◆ **YOUR TASKS**:
- a) Copy the mailing list reply word for word, from "All of lore.kernel.org" up to and including "Message-ID: <ajvpj_pxXpvGWKb4@x1.local> (raw)".
- b) Carry on the mailing list reply about the fast snapshot load patch from the point where it stops.
___ SUPPLIED PASSAGE
Re: [RFC PATCH 1/5] migration: add RAM Block fields and helpers for fast snapshot load

All of lore.kernel.org
 help / color / mirror / Atom feed

From: Peter Xu <peterx@redhat.com>
To: Aadeshveer Singh <aadeshveer07@gmail.com>
Cc: qemu-devel@nongnu.org, farosas@suse.de, pbonzini@redhat.com,
	philmd@mailo.com, lvivier@redhat.com, ayoub@saferwall.com
Subject: Re: [RFC PATCH 1/5] migration: add RAM Block fields and helpers for fast snapshot load
Date: Wed, 24 Jun 2026 10:28:31 -0400	[thread overview]
Message-ID: <ajvpj_pxXpvGWKb4@x1.local> (raw)
______
___ ITEMS
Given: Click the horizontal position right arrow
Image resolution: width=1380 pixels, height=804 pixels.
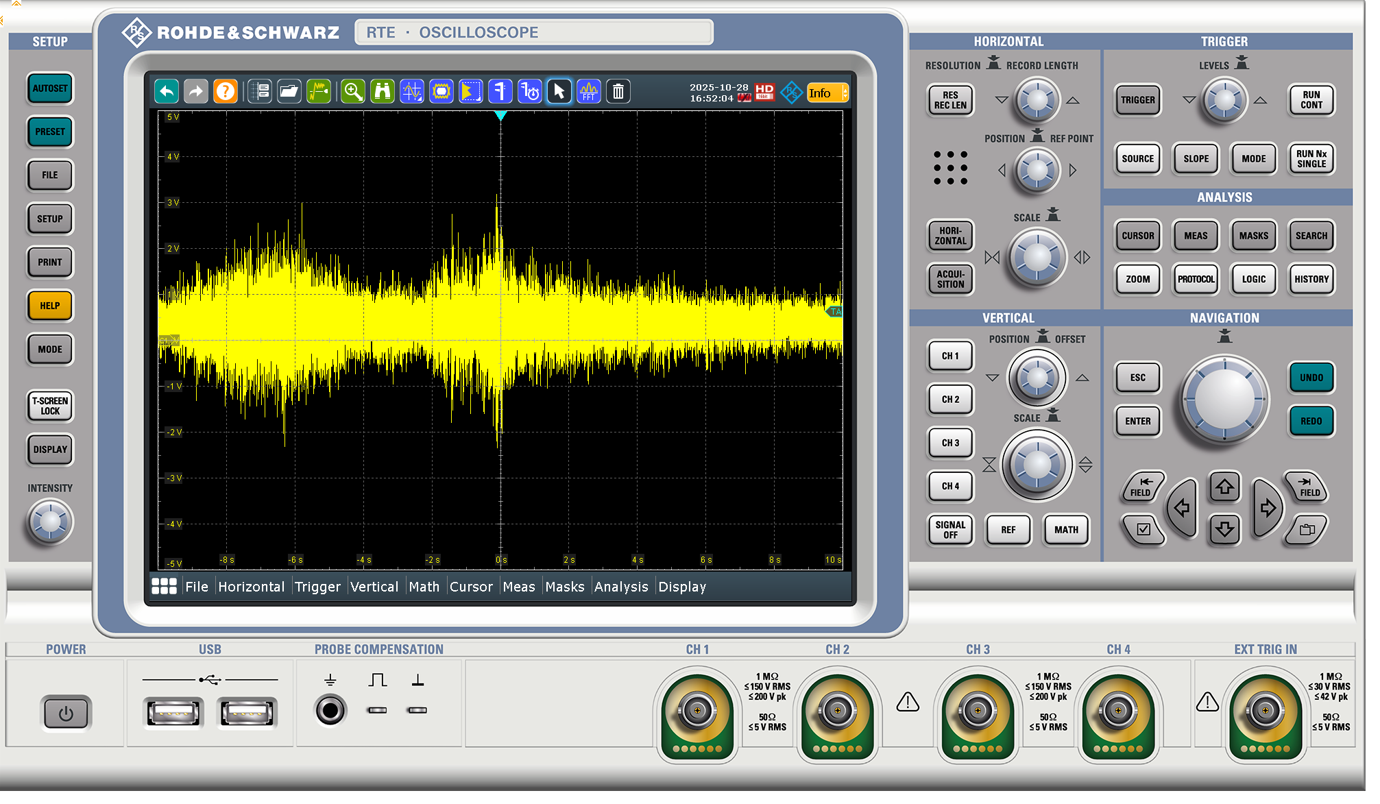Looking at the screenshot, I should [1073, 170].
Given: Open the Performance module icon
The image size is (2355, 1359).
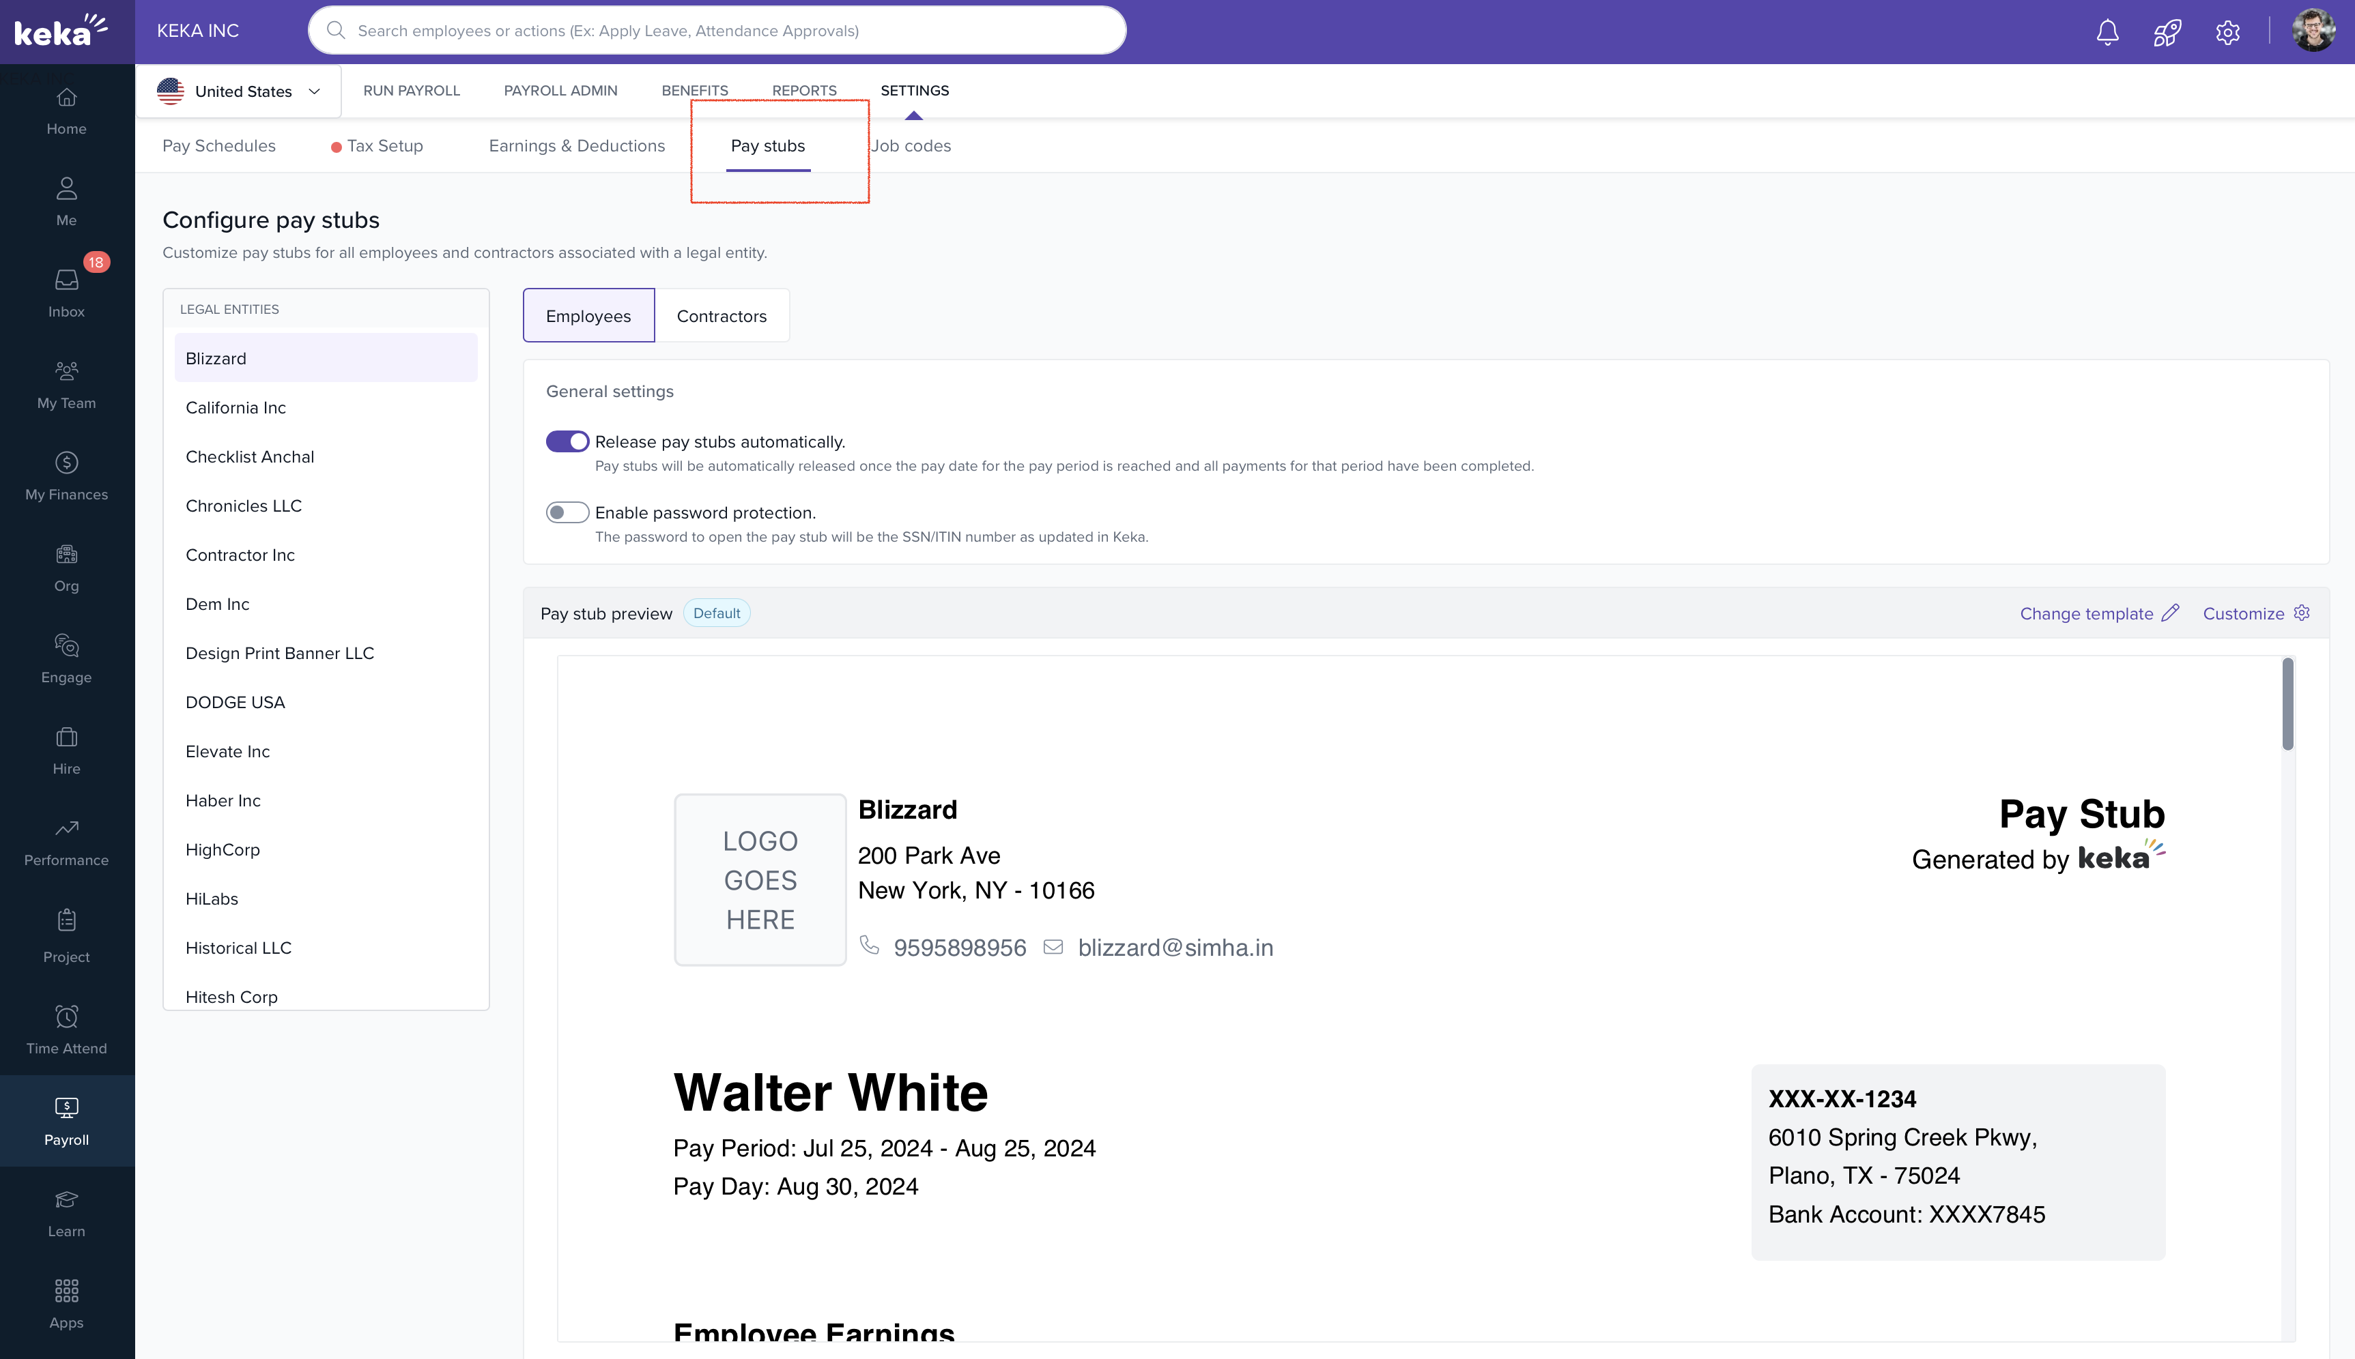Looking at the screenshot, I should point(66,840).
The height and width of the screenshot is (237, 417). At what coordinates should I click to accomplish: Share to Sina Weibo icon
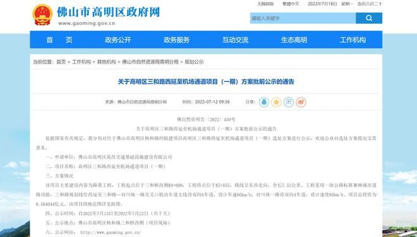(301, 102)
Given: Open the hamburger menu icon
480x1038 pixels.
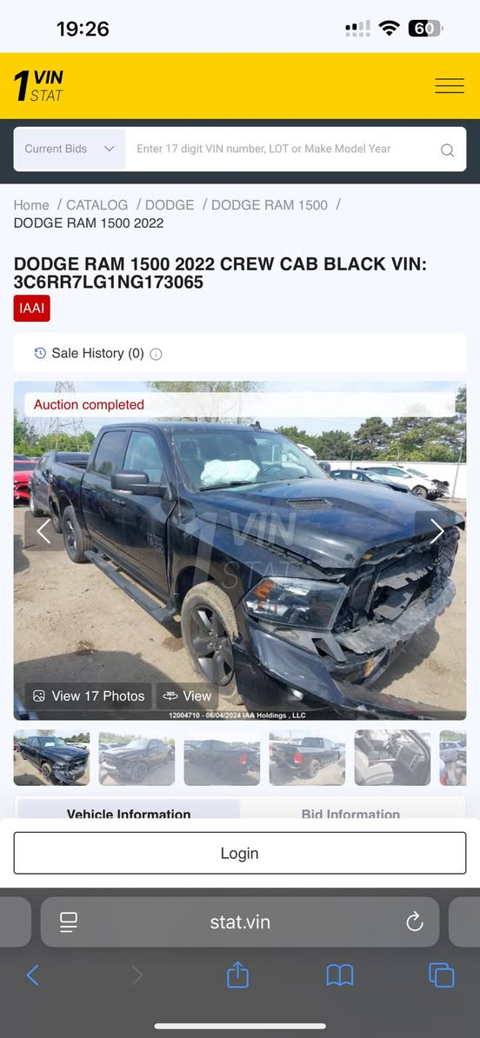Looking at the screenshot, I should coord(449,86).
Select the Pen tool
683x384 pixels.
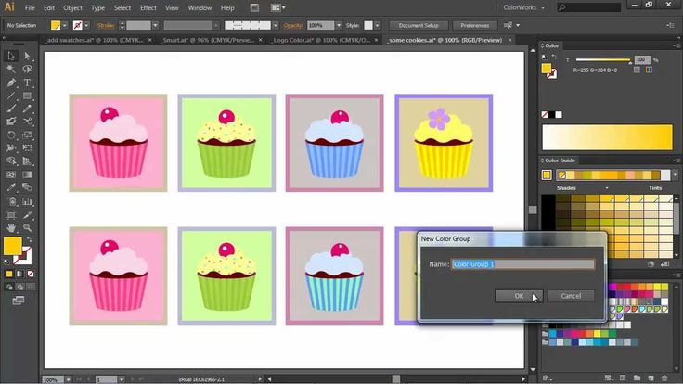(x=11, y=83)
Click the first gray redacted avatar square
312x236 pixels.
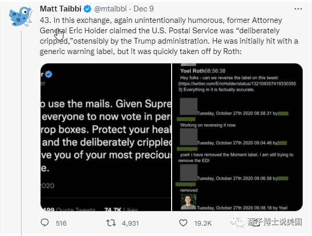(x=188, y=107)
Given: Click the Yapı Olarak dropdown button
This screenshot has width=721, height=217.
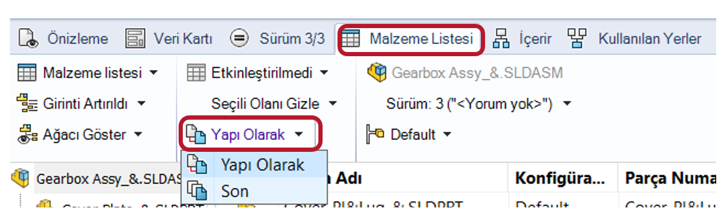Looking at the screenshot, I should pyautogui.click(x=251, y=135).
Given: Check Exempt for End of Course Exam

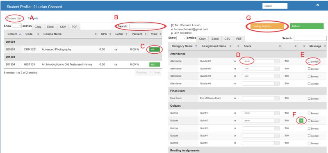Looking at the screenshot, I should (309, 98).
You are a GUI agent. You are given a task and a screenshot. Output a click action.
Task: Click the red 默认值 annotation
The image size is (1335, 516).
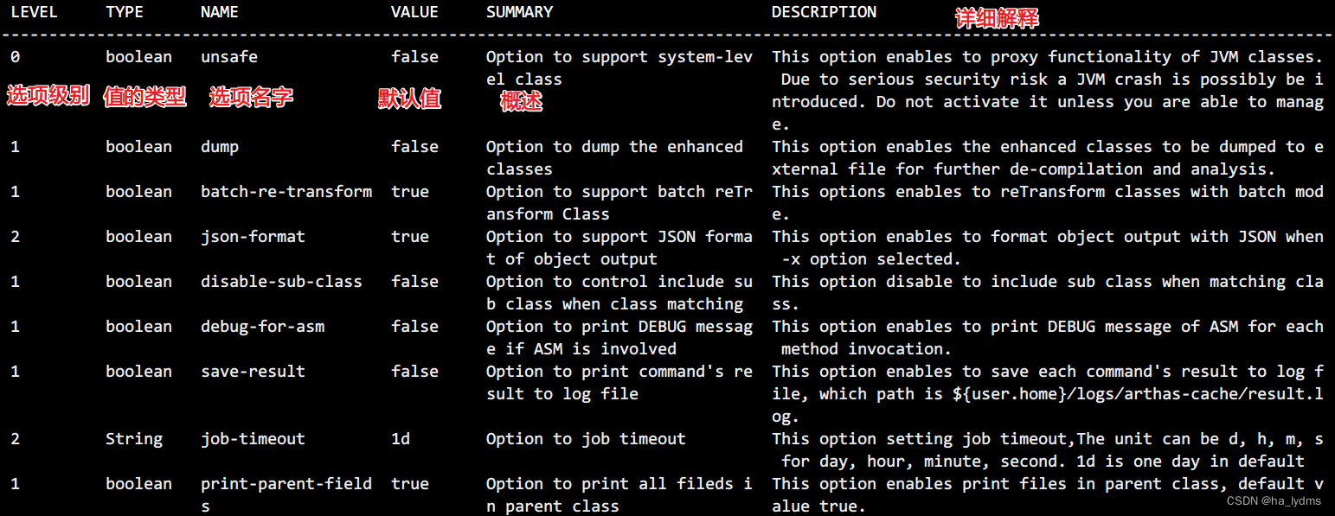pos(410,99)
______
◆ **OUTPUTS BY TASK**:
- a)
All of lore.kernel.org
 help / color / mirror / Atom feed

From: Peter Xu <peterx@redhat.com>
To: Aadeshveer Singh <aadeshveer07@gmail.com>
Cc: qemu-devel@nongnu.org, farosas@suse.de, pbonzini@redhat.com,
	philmd@mailo.com, lvivier@redhat.com, ayoub@saferwall.com
Subject: Re: [RFC PATCH 1/5] migration: add RAM Block fields and helpers for fast snapshot load
Date: Wed, 24 Jun 2026 10:28:31 -0400	[thread overview]
Message-ID: <ajvpj_pxXpvGWKb4@x1.local> (raw)

- b)
In-Reply-To: <CA++cPvJGwOQpSD3zTNAmpxE2JSCZrh5K4taVuAavDMOggBLcJQ@mail.gmail.com>

On Wed, Jun 24, 2026 at 12:36:16PM +0530, Aadeshveer Singh wrote:
> On Mon, Jun 22, 2026 at 9:53 PM Peter Xu <peterx@redhat.com> wrote:
> >
> > On Thu, Jun 18, 2026 at 08:50:06AM +0530, Aadeshveer Singh wrote:
> > > Add two fields per RAMBlock:
> > >
> > > - nonzeropages: Mirrors the mapped-ram bitmap for storing which pages
> > >   are present in file and which are zero.
> > > - pending_bmap: Bitmap to store internal state of which pages have been
> > >   read by some thread to ensure coordination between threads.
> > >
> > > Both fields are allocated and initialized in ram_load_setup and freed in
> > > ram_load_cleanup. nonzeropages is populated in parse_ramblock_mapped_ram
> > > eliminating the use of a temporary bitmap.
> > >
> > > Change ram_load() to load using ram_load_precopy() in case of fast
> > > snapshot load.
> > >
> > > Also add migrate_fast_snapshot_load() returning true when both
> > > postcopy-ram and mapped-ram capabilities are set.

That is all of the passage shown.